Kehidupan Kristen adalah kehidupan yang harus terus berubah, seperti sebuah organisme. Jadi, kekristenan tidak boleh hanya menjadi lembaga organisasi, tetapi harus menjadi organisme yang hidup. Di dalam proses perubahan tersebut, orang percaya mengalami transformasi. Ini proses penting yang harus terjadi dalam kehidupan setiap orang percaya. Dengan proses ini, orang percaya akan semakin mengerti kehendak Tuhan—apa yang baik, yang berkenan, dan yang sempurna—sehingga menjadi orang-orang yang melakukan kehendak Bapa. Roh Kudus akan giat mentransformasi orang percaya untuk menjadi pribadi unggul di mata Allah.
Jadi, kalau kita tidak mengalami proses perubahan, tidak mengalami proses transformasi, berarti kita bukan orang Kristen. Kita baru hanya menjadi anggota gereja, tetapi bukan organisme Kerajaan Allah. Kita harus jujur memeriksa diri kita, apakah kita mengalami perubahan sesuai dengan standar perubahan kehidupan anak-anak Allah atau tidak? Ya, memang masalahnya, banyak orang tidak mengerti standar kehidupan anak-anak Allah itu. Namun, pasti kita memiliki nurani untuk melihat keadaan diri kita sendiri. Pertanyaan untuk introspeksi: Apakah kita mengalami sebuah perubahan yang signifikan; perubahan yang membuat kita tidak menjadi sama dengan dunia ini?
Roma 12:1-2, “Karena itu, Saudara-saudara, demi kemurahan Allah, aku menasihatkan kamu supaya kamu mempersembahkan tubuhmu sebagai persembahan yang hidup, yang kudus, dan yang berkenan kepada Allah. Itu adalah ibadahmu yang sejati. Janganlah kamu menjadi serupa dengan dunia ini, tetapi berubahlah oleh pembaharuan budimu, sehingga kamu dapat membedakan manakah kehendak Allah: apa yang baik, yang berkenan kepada Allah, dan yang sempurna.”
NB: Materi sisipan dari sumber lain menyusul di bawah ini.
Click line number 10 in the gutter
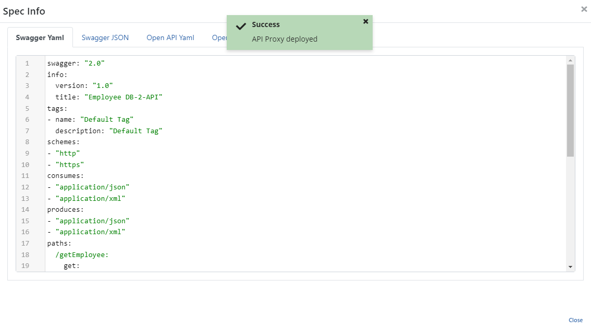The image size is (591, 332). tap(26, 164)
Ayat pertama ini tidak bisa dilepas dari ayat yang kedua. Ya intinya adalah bahwa kehidupan Kristen adalah kehidupan yang dipersembahkan sepenuhnya bagi Allah. Jadi, tidak ada bagian untuk maksud yang lain. Dan ibadah yang sejati akan ditandai dengan keadaan seseorang yang tidak sama dengan dunia. Memang menjadi masalah kalau orang belum mengerti standar hidup anak-anak Allah tersebut. Namun bagaimanapun, nurani kita akan berbicara: Apakah kita berkeadaan sama dengan orang di sekitar kita, atau kita memiliki keunggulan yang tidak dimiliki oleh mereka? Kata “transformasi” berarti suatu proses perubahan (Yun. metamorfoste μεταμορφωσθε). Kita tidak menyangkal kenyataan, bahwa banyak orang Kristen yang pada prinsipnya tidak mengalami perubahan sama sekali.
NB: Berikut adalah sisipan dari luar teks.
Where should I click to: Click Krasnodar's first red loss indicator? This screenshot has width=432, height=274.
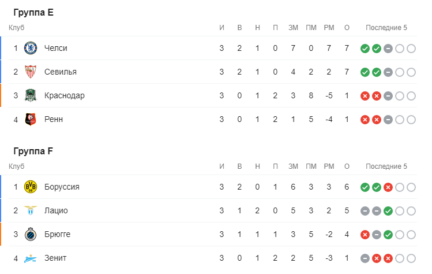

Kalaupun pengalaman hidup membuat seseorang menjadi dewasa mental, itu bukanlah kedewasaan rohani yang dimaksudkan oleh Tuhan, sebab yang Tuhan mau adalah berubah oleh pembaharuan (Yun. anakainosis ἀνακαίνωσις), renewing, pembaharuan, renovasi. Hal ini menunjuk kepada sesuatu yang diubah, diperbarui, atau dibuat dalam bentuk lain. Dan perubahan itu dimulai dari budi. Dalam bahasa aslinya, “budi” berasal dari kata knows, yang artinya pikiran. Paulus menuliskannya dalam 2 Korintus 3:18, “Dan kita semua mencerminkan kemuliaan Tuhan dengan muka yang tidak berselubung. Dan karena kemuliaan itu datangnya dari Tuhan yang adalah Roh, maka kita diubah menjadi serupa…”
Kita diubah, di-transform, kita di-metamorphoo menjadi serupa dengan gambar-Nya. Jadi memang benar, yang sering kita kemukakan, bahwa keselamatan merupakan usaha atau proses dari Allah atas manusia untuk mengembalikan manusia ke rancangan Allah semula. Kita selalu menyuarakan hal ini, dan kita harus benar-benar memperhatikan bahwa perjalanan hidup kita adalah perjalanan perubahan seperti sebuah organisme yang hidup. Tidak serupa dengan dunia, tetapi serupa dengan Yesus. Sampai kita benar-benar memancarkan kemuliaan Tuhan yang sempurna.
Sejujurnya, banyak di antara kita yang merasa belum memancarkan kemuliaan Allah yang kuat. Namun kita bersyukur, melalui pengalaman-pengalaman yang kita jalani, maka kita belajar bagaimana mengenakan karakter Kristus. Dan bersiaplah, bagi kita yang sungguh-sungguh mau diubah. Kita bisa memiliki ‘pengalaman pahit,’ seperti yang dialami Tuhan Yesus, sejatinya pada saat itulah kita ditantang untuk merespons keadaan tersebut dengan tindakan seperti yang dilakukan Tuhan Yesus. Dan kalau itu bisa terjadi beberapa kali dan berulang, teruslah bersikap seperti Kristus. Jadi, tidak ada sesuatu yang terjadi secara kebetulan dan tidak ada sesuatu yang terjadi secara otomatis; semua mesti melalui perjuangan.
Allah sendiri terikat dengan hukum-Nya. Ia tidak bisa atau tidak mau mengubah orang secara mistis, secara spektakuler. Orang buta bisa melihat, timpang bisa jalan, tetapi mengubah cara berpikir sehingga mengubah gaya hidup, cara hidup seseorang perlu proses. Dari pihak Roh Kudus, Ia bekerja untuk mengubah setiap individu untuk menjadi seperti yang Bapa mau; dan dari pihak individu, kita harus memberi diri untuk diubah. Jadi, perubahan pola berpikir merupakan proses berkesinambungan dari kerja keras Tuhan melalui Roh Kudus, dan kerja keras kita.